The Bonnaroo line up has graced us with its presence. I am getting tickets with DAYS before my parents realize that I will be thrown in amongst the hellion youth of our time and partaking in illegal drugs, underage drinking and multiple sexual escapades! Anyways join in! buy tickets! Come along! We’ll dance and sing under the stars, joining our souls with the magical fibers of music until we have found our inner most being! …or get high and get off to some chill music.Whatever, It’ll be AWESOME.

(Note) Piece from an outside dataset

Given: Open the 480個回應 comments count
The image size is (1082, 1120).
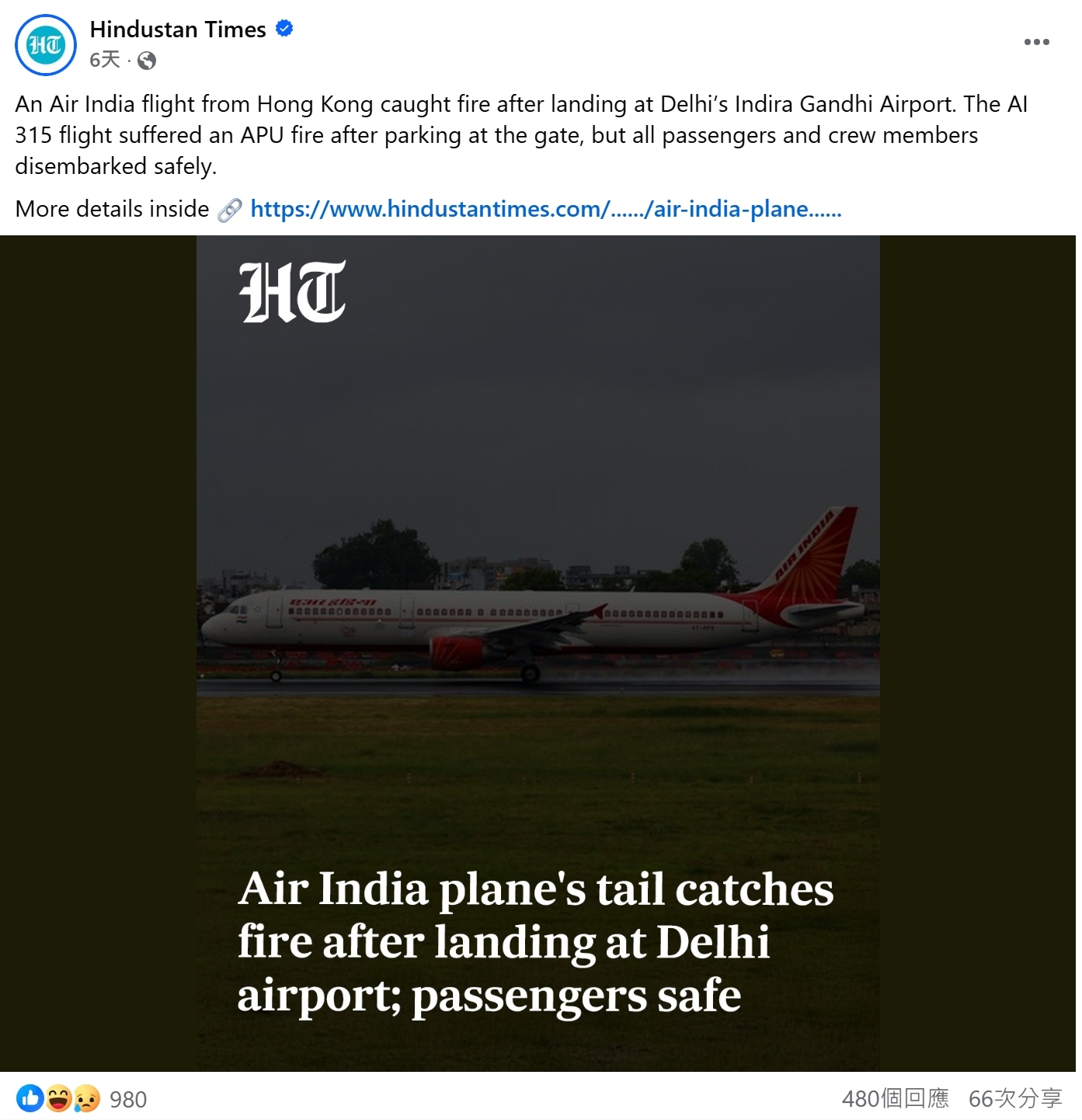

http://www.bonnaroo.com/2006/


Thursday, February 23, 2006

run.

I wont pretend to be poetic,
But the questions posed, may call for it.
I can sit silently, eyes
like cat’s,
Watching the haze and colors and ticks that tock in her watch that clings to her wrist that hides her cuts and play her dilutions.
And I can just be.
For one moment in all of my life, I can stop the watch that ticks and see the colors in her scarf as they dance and play with wind, never a moment passing me by.

And the graffiti settles on a stone behind the shop, under the bridge in a place that smells like old rain, but it’s beautiful and noble in it’s isolation.
And over years the art changes and I can stop and watch it change.
Asking what it started as.

What was it those nights?
Was it love? Even though they say it isn’t, I say it was cuz the moon and the heat and the fingers were there to testify, whispering “stop crying” cuz it was love.
But I think the memory lies to me making itself full and beautiful and colored in black and white vintage beauty that swirls through fragmented snapshots of lives lived.

So where am I now?
Now that I’ve been there under those two big trees
And played in woods never to be conquered
And have watched that place grow up with me.
All the while,
Walking through hands that grabbed and begged and tore me apart until I was on loan with every pitiful person who ever said the loved me.
And No! I am not just talking about fucking boys. So don’t think I…
I don’t care what you think.
So where am I now?
I don’t want to come to resolutions that promise and promise cuz I’ve heard too many that just break and break.
I conquered those pathetic woods

And it’s not all right
Even when he touches me, breathes on me, drives fast, charms and lies with those honest eyes…getting closer and closer and closer
Till I run and run and run.

So I sit here now. With Christmases and first kisses and waves that crash right to the heart of me
And summers that never wane and towns that I left behind and woods that saw us all naked.
And people. So many people.
All those times.
Don’t tell me I was never loved.
As I sit here and cry and cry and cry
Don’t tell me I was never loved! Because I loved.
Past the sex, through drugs, the drinking, even for a single second. I could’ve sworn…I loved.
So where am I now?
Playing into some self-pity, needles in skin, alone to sit and cry, moment.
With only the memory of…
Of the loved.
Run. Run.
Don’t let them take from you.

Wednesday, February 08, 2006

Ok, I’m sick of this whole poetry bullshit.
Here are some questions that have pranced along mysteriously through my life and I've had enough of them! I demand answers! My public’s ideas are welcome.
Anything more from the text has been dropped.